Maybe I shouldn't say what the range for inexpensive but decent sheng is?  On the order of a third of that, which would vary for "how decent" someone is talking about, and their type preference, and vendor source.  You definitely notice the vast difference in tea quality, and there are tradeoffs related to most or less preferred storage conditions input, but one catchy part of sheng experience is that the tea you buy and experience this year will be quite different in two more years.  I think beyond preference for aspect range and the trendiness of sheng pu'er preference that transition is a lot of the rest of the appeal.  
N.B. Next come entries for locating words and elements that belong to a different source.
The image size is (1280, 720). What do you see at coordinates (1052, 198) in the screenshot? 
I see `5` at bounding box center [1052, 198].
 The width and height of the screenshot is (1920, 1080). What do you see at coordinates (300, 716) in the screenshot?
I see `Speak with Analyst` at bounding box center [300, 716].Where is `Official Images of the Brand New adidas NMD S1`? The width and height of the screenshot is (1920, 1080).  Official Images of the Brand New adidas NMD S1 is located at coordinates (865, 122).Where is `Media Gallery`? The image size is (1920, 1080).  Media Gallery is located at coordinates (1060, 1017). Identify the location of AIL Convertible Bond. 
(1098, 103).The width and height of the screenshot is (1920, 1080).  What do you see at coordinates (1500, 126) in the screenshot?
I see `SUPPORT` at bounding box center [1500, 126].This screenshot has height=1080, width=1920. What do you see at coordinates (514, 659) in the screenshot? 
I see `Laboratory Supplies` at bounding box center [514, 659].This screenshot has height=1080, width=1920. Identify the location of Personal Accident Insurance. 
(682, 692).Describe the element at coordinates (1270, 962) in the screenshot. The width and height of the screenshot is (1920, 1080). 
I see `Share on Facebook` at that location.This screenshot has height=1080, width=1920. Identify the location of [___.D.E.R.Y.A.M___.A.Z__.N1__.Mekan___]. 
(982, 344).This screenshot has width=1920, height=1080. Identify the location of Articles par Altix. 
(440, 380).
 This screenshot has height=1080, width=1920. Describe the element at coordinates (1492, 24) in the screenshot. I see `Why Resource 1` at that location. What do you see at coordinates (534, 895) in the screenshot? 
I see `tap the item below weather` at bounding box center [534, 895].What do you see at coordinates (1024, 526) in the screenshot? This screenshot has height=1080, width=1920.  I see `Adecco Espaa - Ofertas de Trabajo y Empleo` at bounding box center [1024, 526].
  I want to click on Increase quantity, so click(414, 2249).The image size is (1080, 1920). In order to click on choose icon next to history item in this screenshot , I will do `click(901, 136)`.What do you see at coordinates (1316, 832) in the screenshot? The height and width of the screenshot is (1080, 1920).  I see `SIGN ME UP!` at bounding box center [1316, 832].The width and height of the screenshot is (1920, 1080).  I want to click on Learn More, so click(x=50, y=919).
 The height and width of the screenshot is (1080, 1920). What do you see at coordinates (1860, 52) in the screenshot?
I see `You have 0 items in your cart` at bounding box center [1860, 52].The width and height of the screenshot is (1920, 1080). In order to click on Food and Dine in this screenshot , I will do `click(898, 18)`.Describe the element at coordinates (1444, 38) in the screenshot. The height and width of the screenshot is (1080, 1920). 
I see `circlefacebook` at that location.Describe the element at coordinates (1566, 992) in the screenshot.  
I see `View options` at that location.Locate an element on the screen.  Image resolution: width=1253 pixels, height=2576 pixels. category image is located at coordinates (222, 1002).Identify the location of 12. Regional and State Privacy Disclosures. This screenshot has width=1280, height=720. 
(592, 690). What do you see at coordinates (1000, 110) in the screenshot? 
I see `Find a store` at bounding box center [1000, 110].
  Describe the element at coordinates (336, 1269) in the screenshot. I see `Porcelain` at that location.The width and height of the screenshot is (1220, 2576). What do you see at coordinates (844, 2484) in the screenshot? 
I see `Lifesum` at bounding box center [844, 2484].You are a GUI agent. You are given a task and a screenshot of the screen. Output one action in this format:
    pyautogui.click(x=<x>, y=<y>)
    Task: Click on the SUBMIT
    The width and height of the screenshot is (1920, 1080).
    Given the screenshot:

Just related to how positive a tea experience is this Wuyi Yancha really holds its own, with anything else, with considerable allowance required for personal preference.  In general less acclimation and preference development shift would be required to enjoy this; a lot more people would "get it."  It might not be the next natural step to follow drinking Harney and Sons blends but it is a next natural step after appreciating more mediocre Chinatown shop Wuyi Yancha, which can also be really nice, just in a different sense.